SEOUL, Feb. 8 (Korea Bizwire) – South Korea’s central bank said Wednesday it has extended a currency swap agreement with its Australian counterpart, a move that could further strengthen bilateral financial cooperation.
The three-year deal, which went into effect earlier in the day, allows for the exchange of up to 9 trillion won or AU$10 billion in local currencies between the two central banks. Under the initial swap deal in 2014, the exchange of local currencies was set at up to 5 trillion won or AU$5 billion.
“This agreement is designed to promote bilateral trade for the economic development of the two countries, to enhance financial stability and for other mutually agreed purposes,” the BOK said in a statement.
It also said the agreement will ensure that trade between the two countries can continue to be settled in local currency even in times of financial stress.

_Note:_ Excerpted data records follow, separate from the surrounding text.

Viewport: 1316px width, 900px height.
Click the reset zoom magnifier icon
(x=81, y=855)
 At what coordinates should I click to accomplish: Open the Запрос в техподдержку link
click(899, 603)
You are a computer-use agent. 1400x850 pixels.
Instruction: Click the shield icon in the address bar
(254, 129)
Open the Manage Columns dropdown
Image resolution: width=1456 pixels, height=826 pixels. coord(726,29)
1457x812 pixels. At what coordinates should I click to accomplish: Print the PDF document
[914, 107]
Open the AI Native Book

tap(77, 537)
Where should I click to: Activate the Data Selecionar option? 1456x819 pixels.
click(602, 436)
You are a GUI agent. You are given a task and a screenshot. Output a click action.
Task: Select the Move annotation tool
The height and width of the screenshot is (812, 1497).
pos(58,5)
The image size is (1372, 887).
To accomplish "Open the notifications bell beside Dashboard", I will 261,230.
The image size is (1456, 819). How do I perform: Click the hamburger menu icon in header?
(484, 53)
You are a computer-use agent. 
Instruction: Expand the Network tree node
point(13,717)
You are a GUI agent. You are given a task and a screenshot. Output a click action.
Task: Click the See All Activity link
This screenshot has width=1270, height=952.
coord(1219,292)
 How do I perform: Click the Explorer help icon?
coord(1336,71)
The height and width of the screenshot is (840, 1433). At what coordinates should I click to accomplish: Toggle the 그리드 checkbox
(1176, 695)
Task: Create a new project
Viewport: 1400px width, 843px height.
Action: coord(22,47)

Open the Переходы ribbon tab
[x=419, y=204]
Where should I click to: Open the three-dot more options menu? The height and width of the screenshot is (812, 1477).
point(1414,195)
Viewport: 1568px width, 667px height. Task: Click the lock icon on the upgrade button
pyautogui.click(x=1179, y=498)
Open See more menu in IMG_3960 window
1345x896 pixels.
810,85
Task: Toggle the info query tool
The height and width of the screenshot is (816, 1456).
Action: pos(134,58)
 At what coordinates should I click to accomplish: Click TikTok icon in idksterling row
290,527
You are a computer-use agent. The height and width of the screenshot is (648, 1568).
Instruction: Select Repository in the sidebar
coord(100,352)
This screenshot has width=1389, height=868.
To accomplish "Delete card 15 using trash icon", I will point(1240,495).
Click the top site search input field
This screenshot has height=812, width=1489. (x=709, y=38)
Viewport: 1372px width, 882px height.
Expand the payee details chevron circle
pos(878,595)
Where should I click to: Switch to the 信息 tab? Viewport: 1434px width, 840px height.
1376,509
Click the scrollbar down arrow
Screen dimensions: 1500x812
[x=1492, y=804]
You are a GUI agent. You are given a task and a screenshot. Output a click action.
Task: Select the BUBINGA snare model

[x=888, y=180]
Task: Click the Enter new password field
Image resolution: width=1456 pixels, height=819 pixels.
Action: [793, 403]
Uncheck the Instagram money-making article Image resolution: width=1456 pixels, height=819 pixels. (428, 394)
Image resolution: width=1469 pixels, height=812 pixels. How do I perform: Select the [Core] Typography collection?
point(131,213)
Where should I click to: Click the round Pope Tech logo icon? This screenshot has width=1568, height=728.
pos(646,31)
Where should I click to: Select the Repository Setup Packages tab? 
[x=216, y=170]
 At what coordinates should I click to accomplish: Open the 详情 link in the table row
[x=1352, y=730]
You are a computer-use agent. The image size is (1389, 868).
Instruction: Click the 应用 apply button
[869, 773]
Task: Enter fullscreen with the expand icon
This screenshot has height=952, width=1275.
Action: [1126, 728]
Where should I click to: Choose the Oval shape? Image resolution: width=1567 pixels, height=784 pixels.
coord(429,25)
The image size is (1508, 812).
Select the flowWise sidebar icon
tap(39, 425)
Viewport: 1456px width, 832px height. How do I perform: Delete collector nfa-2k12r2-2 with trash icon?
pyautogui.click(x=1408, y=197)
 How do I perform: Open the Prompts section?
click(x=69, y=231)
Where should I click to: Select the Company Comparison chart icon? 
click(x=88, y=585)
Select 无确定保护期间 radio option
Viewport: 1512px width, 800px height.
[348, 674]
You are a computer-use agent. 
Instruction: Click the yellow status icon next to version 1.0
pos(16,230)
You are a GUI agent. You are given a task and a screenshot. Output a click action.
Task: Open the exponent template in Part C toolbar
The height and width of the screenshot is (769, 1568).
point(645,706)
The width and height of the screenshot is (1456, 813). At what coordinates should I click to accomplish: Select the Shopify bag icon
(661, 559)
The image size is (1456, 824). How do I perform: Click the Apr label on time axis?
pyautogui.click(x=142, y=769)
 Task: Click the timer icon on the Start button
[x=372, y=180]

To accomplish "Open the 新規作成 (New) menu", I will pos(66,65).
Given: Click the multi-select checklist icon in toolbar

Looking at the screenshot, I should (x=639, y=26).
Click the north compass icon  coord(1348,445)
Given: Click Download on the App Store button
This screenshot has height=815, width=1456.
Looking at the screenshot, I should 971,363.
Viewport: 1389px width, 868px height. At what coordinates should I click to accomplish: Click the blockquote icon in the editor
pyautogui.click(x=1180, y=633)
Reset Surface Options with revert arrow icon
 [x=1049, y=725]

The swap deal is set to expire on Feb. 7, 2020, and could be extended by consent from both sides.
A currency swap is a tool for defending against financial turmoil by allowing a country beset by a liquidity crunch to borrow money from others with its own currency.
Australia is South Korea’s eighth-largest trading partner with their bilateral trade volume reaching US$22.7 billion in 2016.
The latest deal came two weeks after the BOK extended a currency swap line with its Malaysian counterpart. Under the deal that will last until January 2020, the two sides can exchange 5 trillion won for 15 billion ringgit ($3.3 billion) or vice versa.
South Korea also has swap deals with China and Indonesia. Seoul has been in talks with the United Arab Emirates to renew their swap arrangement.